OPINION. L’essence même du souverainisme, pour notre lecteur, est avant tout de reconquérir la première des souverainetés : celle de l’individu, du citoyen émancipé. Un préalable indispensable pour conjurer notre impuissance politique.

La citoyenneté : la fin de l’esclavage politique


Au fond, il n’y a qu’un sujet qui prime et qui commande tous les autres : la citoyenneté intégrale de l’individu. Comment vouloir prétendre à un État souverain et indépendant, lorsque nous-mêmes, nous sommes esclaves d’une question laissée pour morte depuis Robespierre : y’a-t-il deux catégories de citoyens, les passifs aux faibles revenus, l’immense majorité du peuple français, et les actifs, aux revenus élevés et au pouvoir d’influence encore plus élevé ?

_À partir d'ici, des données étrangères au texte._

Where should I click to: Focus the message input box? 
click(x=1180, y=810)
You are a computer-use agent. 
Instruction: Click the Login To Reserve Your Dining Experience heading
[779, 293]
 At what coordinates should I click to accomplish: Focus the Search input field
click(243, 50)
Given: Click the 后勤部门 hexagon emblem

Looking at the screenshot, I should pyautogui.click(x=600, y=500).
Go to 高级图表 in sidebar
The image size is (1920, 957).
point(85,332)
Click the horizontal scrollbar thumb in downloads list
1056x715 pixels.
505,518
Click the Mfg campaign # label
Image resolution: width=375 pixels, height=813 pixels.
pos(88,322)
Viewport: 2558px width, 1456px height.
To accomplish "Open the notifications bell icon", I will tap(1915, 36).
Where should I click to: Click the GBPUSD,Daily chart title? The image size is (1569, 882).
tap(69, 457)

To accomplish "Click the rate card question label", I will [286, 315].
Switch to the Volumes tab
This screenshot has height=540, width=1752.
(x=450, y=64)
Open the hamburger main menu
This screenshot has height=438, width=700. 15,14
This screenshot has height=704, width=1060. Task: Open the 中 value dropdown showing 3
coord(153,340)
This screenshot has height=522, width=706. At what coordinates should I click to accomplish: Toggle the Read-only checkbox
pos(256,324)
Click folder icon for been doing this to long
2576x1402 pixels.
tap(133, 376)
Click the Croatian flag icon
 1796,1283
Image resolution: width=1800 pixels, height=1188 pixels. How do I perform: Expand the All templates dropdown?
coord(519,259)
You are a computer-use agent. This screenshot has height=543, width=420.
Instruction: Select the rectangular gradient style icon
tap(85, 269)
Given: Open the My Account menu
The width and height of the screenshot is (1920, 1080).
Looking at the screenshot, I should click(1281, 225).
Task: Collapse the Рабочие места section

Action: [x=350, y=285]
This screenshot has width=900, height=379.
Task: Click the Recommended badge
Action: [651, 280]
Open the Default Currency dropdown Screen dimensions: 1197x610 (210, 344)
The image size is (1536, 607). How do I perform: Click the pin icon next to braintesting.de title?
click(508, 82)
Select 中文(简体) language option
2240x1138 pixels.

La réponse est oui. Avons-nous le même pouvoir citoyen que Xavier Niel, Bernard Arnault, Omar Sy, Bernard Henri Levy, voire même Éric Zemmour et Michel Onfray ? La réponse est non. Eux, et les autres ont le pouvoir de faire basculer la destinée de la France de par leur puissance médiatique, financière ou culturelle. Et ne parlons pas de nos représentants qui ne savent très bien que se représenter.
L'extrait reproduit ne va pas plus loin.